A jury convicted Bannon, who was pardoned by Trump in an unrelated crime and is now scheduled to be sentenced Friday. The Justice Department recommended Monday that he serve six months for the two misdemeanor contempt charges and pay a $200,000 fine.
Navarro is scheduled to go on trial on the contempt charges next month.
“Congress has always been a stalking horse for the Justice Department’s investigations, but this was done expressly, blatantly and without mincing words and without hiding their motives, in a greater magnitude than what I’ve ever seen,” said Stanley Brand, a Democrat who once served as the top lawyer in the House.
Brand has strongly criticized the committee and now represents Navarro.
In forming its staff, the committee took a different approach than previous congressional investigations, hiring several former federal prosecutors and putting a former United States attorney in charge of overseeing its day-to-day work.
Some of the first public signs that the committee would be taking a different approach emerged in December when Cheney said the question of Trump’s criminality was one that the panel was investigating. She then began reading directly from the federal criminal code a law she believed he may have broken.
“Did Donald Trump, through action or inaction, corruptly seek to obstruct or impede Congress’ official proceeding to count electoral votes?” Cheney said.
In March, in a civil court fight with John Eastman, a conservative lawyer who helped advise Trump on how to overturn the election, the committee filed what amounted to a de facto indictment against Trump and Eastman. Although the document held no criminal weight, the committee asserted that both men had engaged in criminal conduct in the lead-up to the Jan. 6 attacks.
“The select committee also has a good-faith basis for concluding that the president and members of his campaign engaged in a criminal conspiracy to defraud the United States,” the filing said.

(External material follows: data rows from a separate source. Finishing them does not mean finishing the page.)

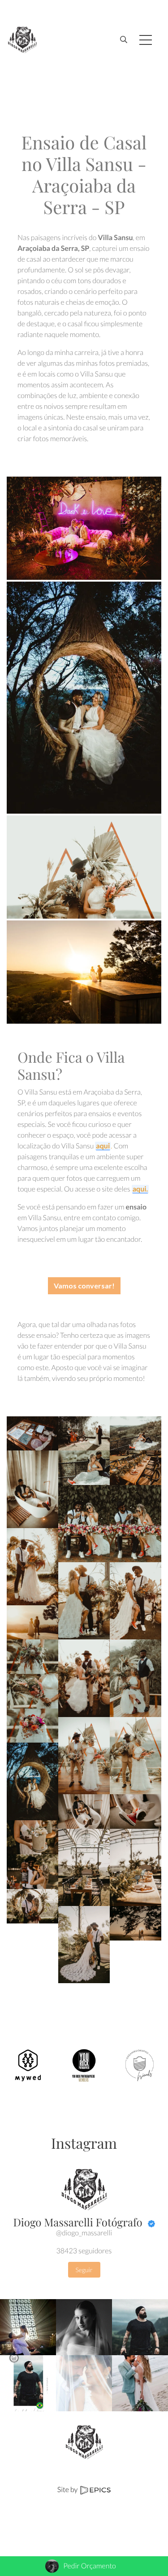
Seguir (84, 2270)
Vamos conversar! (84, 1285)
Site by (68, 2489)
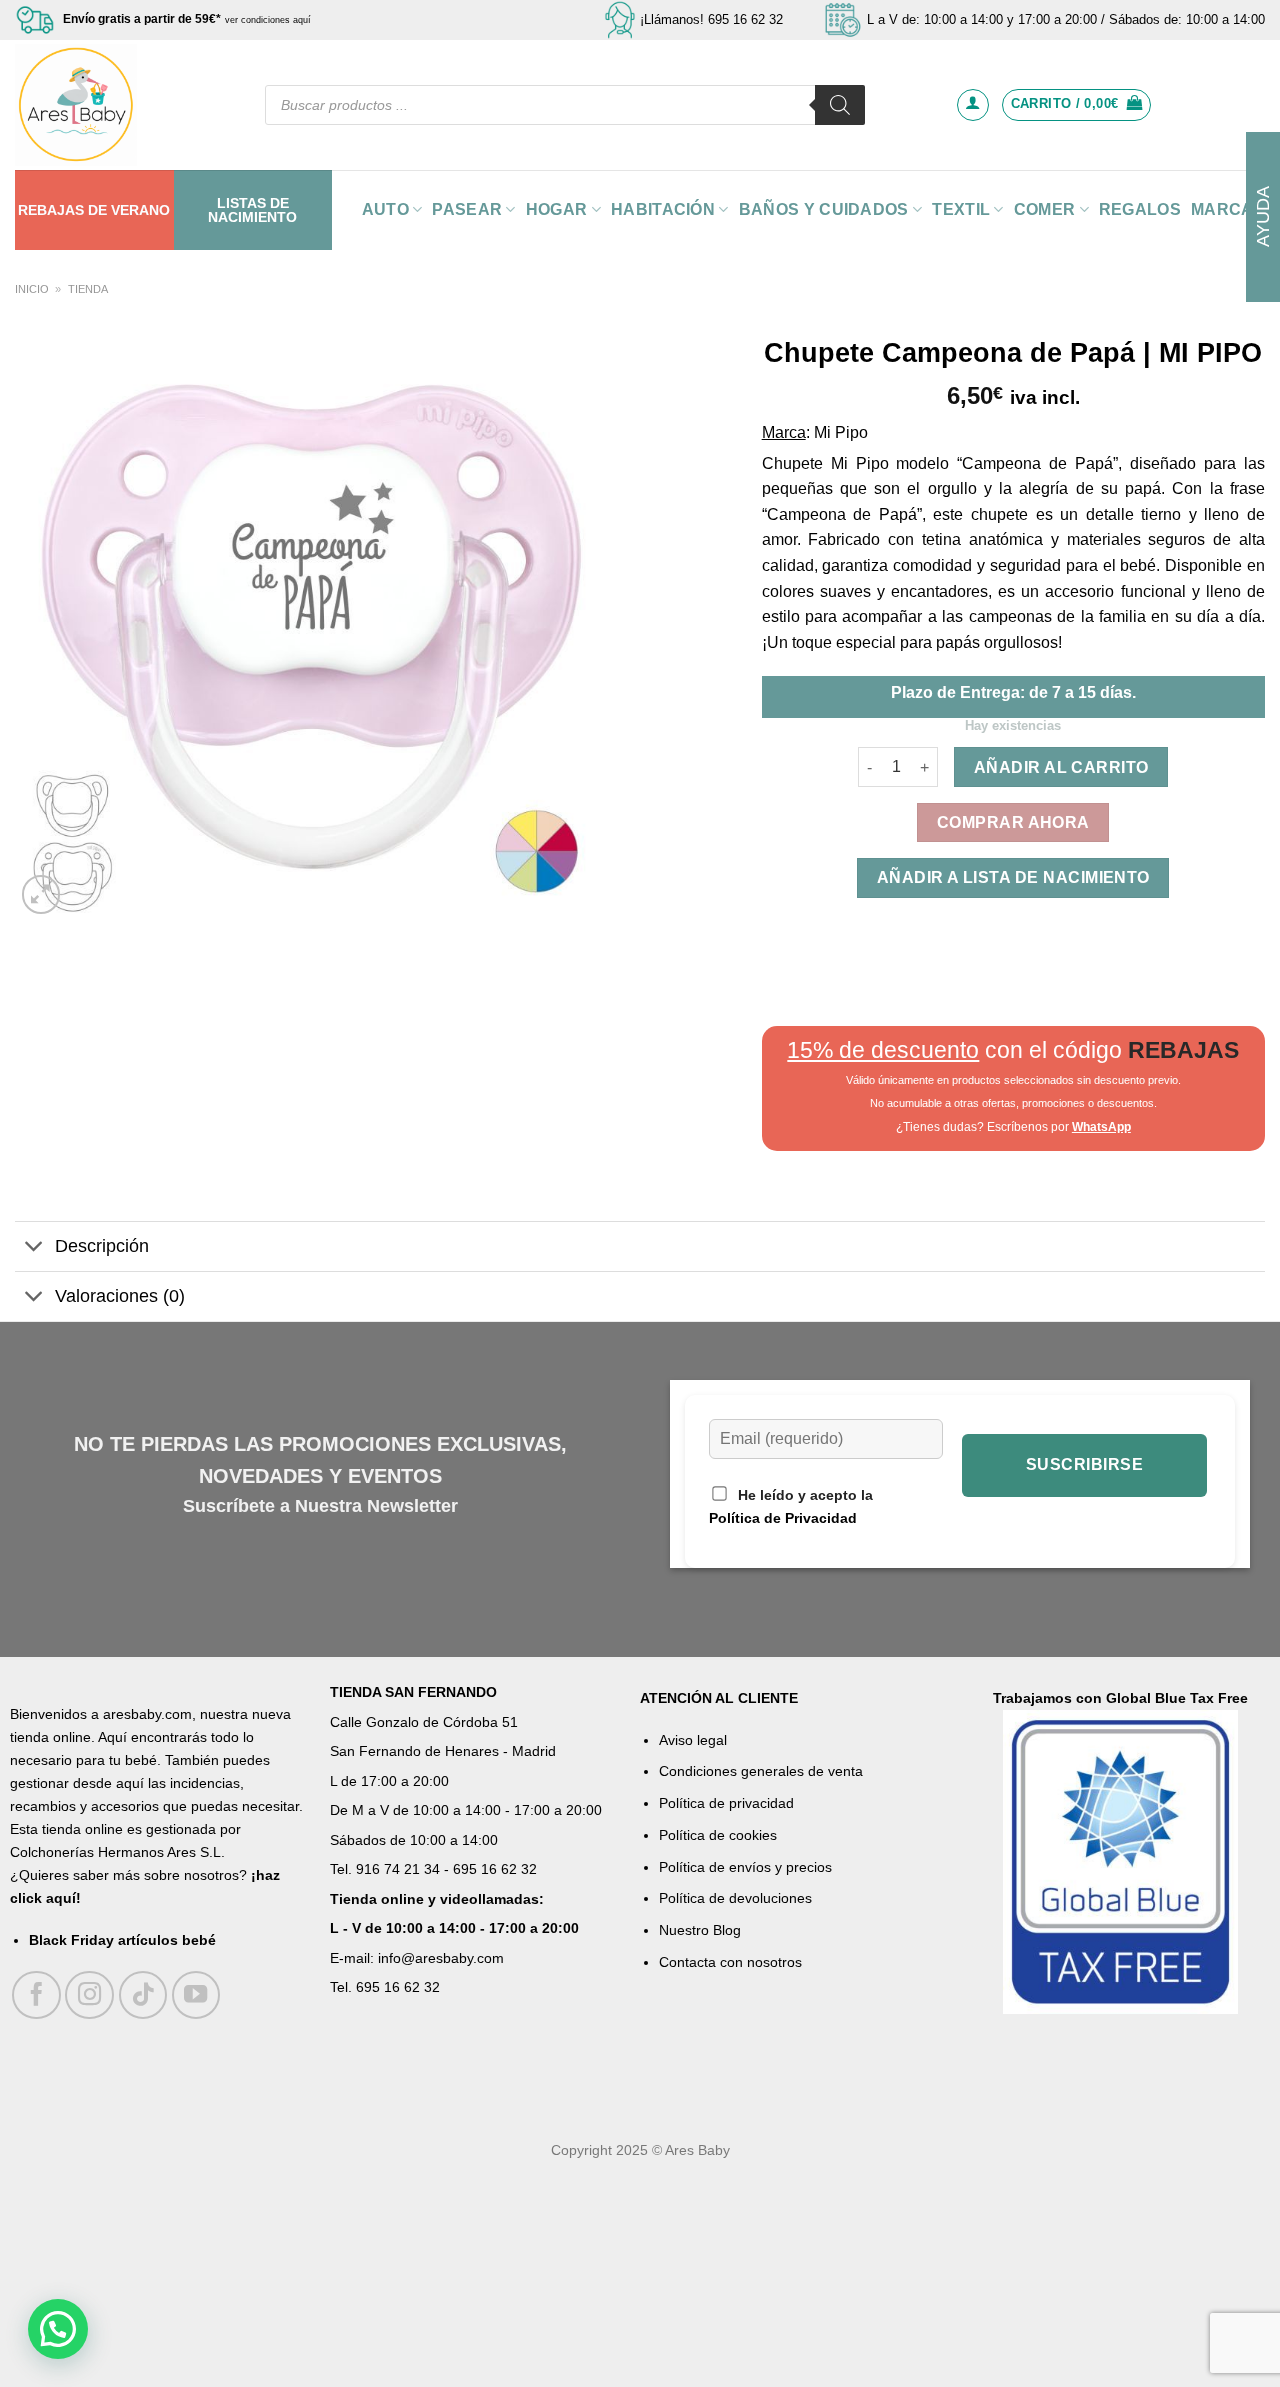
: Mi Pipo (837, 432)
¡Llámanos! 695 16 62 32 (711, 19)
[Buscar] (840, 105)
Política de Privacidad (783, 1518)
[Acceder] (973, 105)
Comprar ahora (1013, 822)
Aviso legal (693, 1740)
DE (97, 210)
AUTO (385, 209)
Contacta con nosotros (730, 1962)
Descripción (102, 1246)
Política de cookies (718, 1835)
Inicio (32, 289)
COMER (1045, 209)
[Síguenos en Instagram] (89, 1995)
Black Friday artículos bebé (122, 1940)
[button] (58, 2329)
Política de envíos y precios (745, 1867)
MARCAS (1228, 209)
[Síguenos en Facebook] (36, 1995)
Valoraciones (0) (120, 1296)
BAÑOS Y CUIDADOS (824, 209)
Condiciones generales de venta (761, 1771)
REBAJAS (51, 210)
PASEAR (467, 209)
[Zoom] (41, 894)
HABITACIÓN (663, 209)
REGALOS (1140, 209)
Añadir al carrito (1061, 767)
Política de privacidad (726, 1803)
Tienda (88, 289)
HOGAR (557, 209)
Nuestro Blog (700, 1930)
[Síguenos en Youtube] (196, 1995)
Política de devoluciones (735, 1898)
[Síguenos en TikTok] (143, 1995)
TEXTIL (961, 209)
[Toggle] (34, 1248)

The federal judge overseeing the case was largely agreed, saying it was “more likely than not” that Trump and Eastman had broken the law.
Armed with the court’s ruling, Cheney took the lead in continuing to raise questions publicly about whether Trump broke the law. But it was the committee’s approach to its string of hearings that began in the late spring that provided a stark contrast to the Justice Department’s slow, methodical approach under Attorney General Merrick Garland.
Speaking like prosecutors, members of the committee treated the American public at the hearings like it was a jury at a criminal trial as they methodically built a case that showed Trump knew he had lost the 2020 election, lied repeatedly to the public about it, amassed a crowd of his supporters who then stormed the Capitol and did nothing for hours to stop them.
When a former West Wing aid, Cassidy Hutchinson, provided electrifying testimony in late June, she made a series of damaging disclosures that were new to the Justice Department and grabbed senior officials’ attention. The mounting public questions about the potential criminality of Trump and his allies raised questions about whether Garland was willing to take them on.
As those questions crescendoed in the summer, reports emerged that federal prosecutors were indeed investigating them. Relying on the blueprint laid out by the committee, prosecutors in the months that followed subpoenaed many of the same witnesses who had tested before the committee.
But the threshold for charging a former president or his top advisers is higher than for setting out a case at a congressional hearing with no one on hand to argue in Trump’s defense. Legal experts have a range of opinions about whether there is sufficient evidence to bring a case and whether Garland, who has the ultimate say, would make such a move, knowing how it could further divide the country, particularly if Trump is the Republican Party’s nominee for presidents in 2024.